La lingua arruginita. Di Giovanni Bianchi.
Introduzione di Guido Oldani
Che fare? Ecco un primo dubbio sull’attacco alla lettura di questi versi: inoltrarli dall’inizio, come sarebbe ovvio e quindi da quel parlare più compiuto ed aspro che li costituisce, per risalire via via, nel loro snocciolarsi, verso quelli successivi più concisi e svelti? Sì perché anche il gambero, sia detto con affettuoso tentennare, qui proponendo la sua modalità deambulatoria, non ci priverebbe di una genuina performance d'ingaggio dei testi poetici ora apparecchiati.
E forse la tripartitura in sezioni di questa raccolta, delega all’intermedia la funzione del fulcro, su cui oscillano, a bilancia la prima e la terza, pariteticamente sia fuori sequenza, sia che no. Tentata di stabilire una consumazione bifronte della raccolta, ne consegue una tridimensionalità da trasferirsi pariteticamente alle singole parole, di quelle di specie a consistenza, anziché a sola volatilità fonetica e abbigliativa. Trattasi, lo diciamo con un verbo volutamente un po’ formale, nel lavoro poetico di Giovanni Bianchi, trattasi di costrutto in bianco e nero, ma niente a che fare col barocco del Caravaggio, a cui Bianchi nasce nei dipressi; bianco invece di calce dei muri di ringhiera e nero del fumo o della notte nebbiosa e senza lampioni. Nero, come i polmoni dei metropolitani e bianco come i capelli quasi santificati dalla vita di chi l’ha vissuta.
È una poesia che non nasconde i materiali di costruzione di cui è significata, come un’arca da diluvio che appalesi i tronchi della carenatura o i vuoti palpitanti degli abitacoli. Filtra, attraverso questa filigrana poetica operosa e fin quasi metallurgica, il barluminìo del torturatore di Giobbe o del rianimatore di un Lazzaro seppellito. Tutto però accompa-gnandosi febbrilmente alla manualità dei giorni, aggiudicati con la loro dose di pane e di trasalimenti. Versi concisi, si è detto, ma che tracimano nella ballata agrodolce delle cose, nelle quali è insediato però un forte sentore cruciale, quasi di epocalità.

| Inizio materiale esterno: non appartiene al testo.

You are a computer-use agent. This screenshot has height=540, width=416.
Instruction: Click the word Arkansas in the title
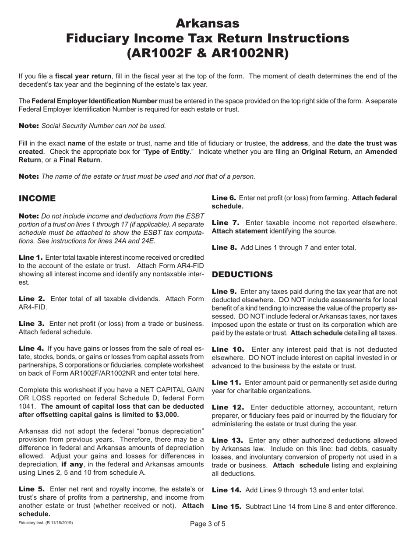208,22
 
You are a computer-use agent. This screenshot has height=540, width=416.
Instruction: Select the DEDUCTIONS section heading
242,275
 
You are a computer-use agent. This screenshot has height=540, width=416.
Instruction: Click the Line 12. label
227,406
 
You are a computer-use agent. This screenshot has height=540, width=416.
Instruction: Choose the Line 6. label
225,198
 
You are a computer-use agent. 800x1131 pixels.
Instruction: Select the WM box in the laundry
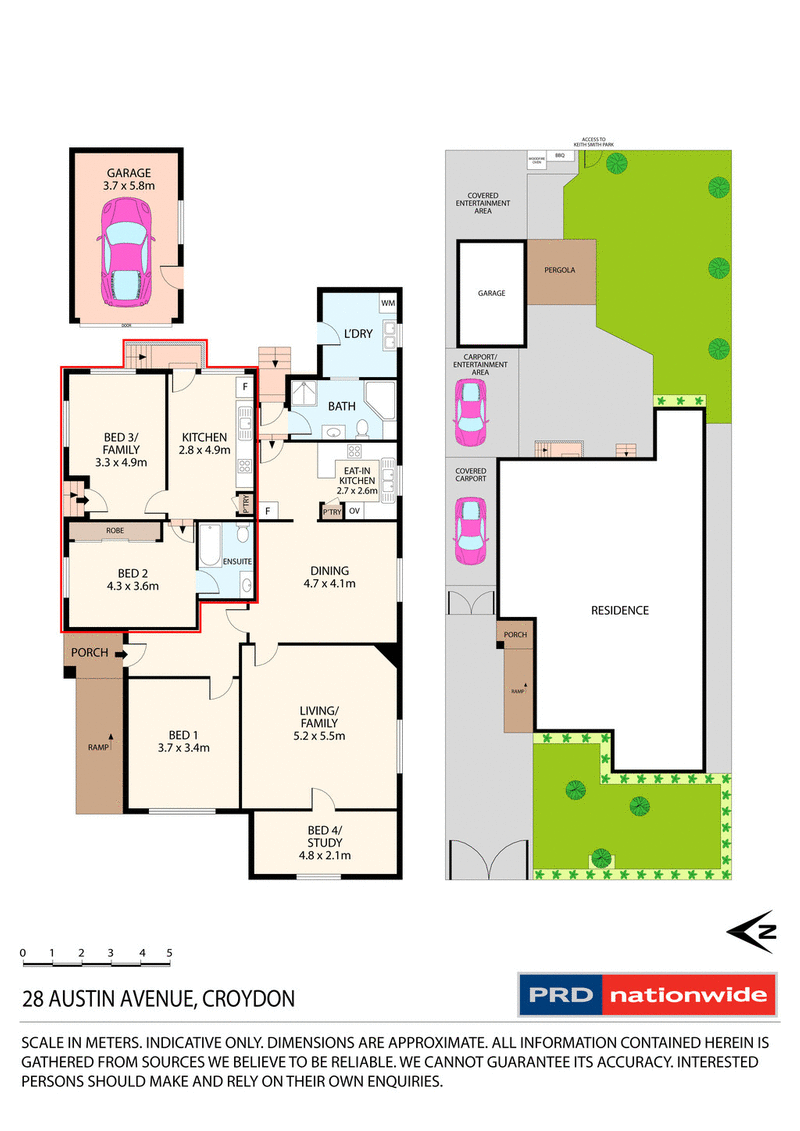387,302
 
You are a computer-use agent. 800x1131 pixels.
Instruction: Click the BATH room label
342,406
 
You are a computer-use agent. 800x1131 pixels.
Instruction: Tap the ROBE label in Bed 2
112,531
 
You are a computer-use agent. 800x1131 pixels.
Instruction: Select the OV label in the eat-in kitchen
354,512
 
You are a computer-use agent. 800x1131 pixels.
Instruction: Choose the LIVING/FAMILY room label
318,723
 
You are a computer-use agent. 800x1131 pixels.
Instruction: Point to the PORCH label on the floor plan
88,654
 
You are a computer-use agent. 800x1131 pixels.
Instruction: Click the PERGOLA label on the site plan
562,270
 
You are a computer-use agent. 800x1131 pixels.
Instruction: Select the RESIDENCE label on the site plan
619,610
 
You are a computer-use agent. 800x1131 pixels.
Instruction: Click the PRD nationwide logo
646,994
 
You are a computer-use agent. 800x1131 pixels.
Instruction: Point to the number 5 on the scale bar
170,953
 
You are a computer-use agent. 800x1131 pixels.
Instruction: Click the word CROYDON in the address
247,998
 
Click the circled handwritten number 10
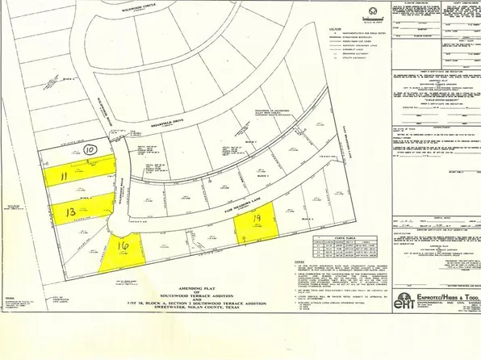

Da dove venga questo poetare affabile, a volte però persino scontrosamente virile, non è forse insindacabile domanda. Se certa parsimonia nella lunghezza del verso fa ipotizzare, ma solo per la lunghezza del verso e per l’emblematicità della parola, a un Ungaretti insolidito, certe altre scortecciature e disintonacamenti nel parlare più ampio, lumeggiano una qualche amicalità con il Cesare Pavese di Lavorare stanca. Ma non si tratta di una figliolanza approssimativa, quella di questo poetico lavorare, dalla indisturbata coppia citata. Il crossingover fra i due autori è infatti arricchito, in una sorta di menage à trois poetico novecentesco, dal fare capolino minimo e prepotente di un Clemente Rebora da Milano.
È forse da questo fuso che Giovanni Bianchi aggomitola il suo caro metallo battuto; a momenti fil di ferro rovente come da fucina, per poi seguitarsi anche in metratura arrugginita, non escludendo qualche bracciata di fil spinato a farla da padrone; ma tant’è, non sarà la ruvidità nel palmo della mano a interrompere la scorbutica filatura poetica di questo lontano discendente di Renzo Tramaglino, traslato nei dismessi capannoni del villaggio di Sesto San Giovanni a nordest dove, di buona lena, trama una forma soda con caparbia testarda lombardità.